> [READING PASSAGE]
Faculty | Highlights
The following are selected highlights of recent faculty scholarship.
To learn more, visit www.brooklaw.edu/facultyscholarship →
William Araiza

Regents: Resurrecting Animus/Renewing Intent, 51 Seton Hall Law Review 983 (2021)


A sleeper issue in the U.S. Supreme Court’s decision in Department of Homeland Security v. Regents of the University of California, invalidating the Trump administration’s rescission of the Obama-era Deferred Action for Childhood Arrivals program, is the Court’s rejection of the plaintiffs’ equal protection animus claim. That rejection may well portend a revival of the animus concept that many had speculated the Court would abandon after its primary proponent, Justice Anthony Kennedy, left the Court.
NEW IN FACULTY BOOKS

Wilfred Codrington III

The People’s Constitution: 200 Years, 27 Amendments, and the Promise of a More Perfect Union (with John Kowal) (The New Press, 2021)


The real history of the Constitution is the astonishing story of how subsequent generations have reshaped this founding document amid some of the most colorful, contested, and controversial battles in American political life. In their book, Codrington and Kowal offer an alternative history of the continuing struggle to realize the Framers’ promise of a more perfect union.
Cynthia Godsoe

The Place of the Prosecutor in Abolitionist Praxis, __ UCLA Law Review __ (forthcoming 2021)

> [Data entries]
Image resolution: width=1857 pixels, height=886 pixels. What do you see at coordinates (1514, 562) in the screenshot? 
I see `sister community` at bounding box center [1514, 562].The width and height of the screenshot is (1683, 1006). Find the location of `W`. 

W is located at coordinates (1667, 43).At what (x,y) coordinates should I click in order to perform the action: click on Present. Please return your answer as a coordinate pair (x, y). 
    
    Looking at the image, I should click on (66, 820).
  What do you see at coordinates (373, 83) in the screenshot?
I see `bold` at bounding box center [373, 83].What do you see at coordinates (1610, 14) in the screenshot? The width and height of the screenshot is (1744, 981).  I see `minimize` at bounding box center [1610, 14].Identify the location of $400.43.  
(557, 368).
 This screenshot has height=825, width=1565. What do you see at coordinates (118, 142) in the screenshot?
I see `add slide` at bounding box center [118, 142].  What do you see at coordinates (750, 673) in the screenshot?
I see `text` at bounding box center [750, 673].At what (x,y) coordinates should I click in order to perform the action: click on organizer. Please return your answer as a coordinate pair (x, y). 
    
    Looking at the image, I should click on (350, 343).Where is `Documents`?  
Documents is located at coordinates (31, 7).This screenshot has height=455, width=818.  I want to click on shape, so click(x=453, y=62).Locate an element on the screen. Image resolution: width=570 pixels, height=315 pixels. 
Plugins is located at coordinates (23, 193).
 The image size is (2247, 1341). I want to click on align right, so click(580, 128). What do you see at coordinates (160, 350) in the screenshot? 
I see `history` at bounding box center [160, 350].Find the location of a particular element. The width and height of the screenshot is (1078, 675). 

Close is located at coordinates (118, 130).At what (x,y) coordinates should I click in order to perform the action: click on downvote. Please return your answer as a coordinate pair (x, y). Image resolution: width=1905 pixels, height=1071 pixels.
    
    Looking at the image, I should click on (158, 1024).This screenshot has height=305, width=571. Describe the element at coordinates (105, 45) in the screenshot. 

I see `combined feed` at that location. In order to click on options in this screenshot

> [EXERCISE DETAILS] Copy out the faculty highlights starting with "NEW IN FACULTY" and going on through "New Press, 2021)", renaming "Amendments" to "Revisions" wherever it occurs. The data entries aren't required for anything here.

> [FINAL ANSWER]
NEW IN FACULTY BOOKS

Wilfred Codrington III

The People’s Constitution: 200 Years, 27 Revisions, and the Promise of a More Perfect Union (with John Kowal) (The New Press, 2021)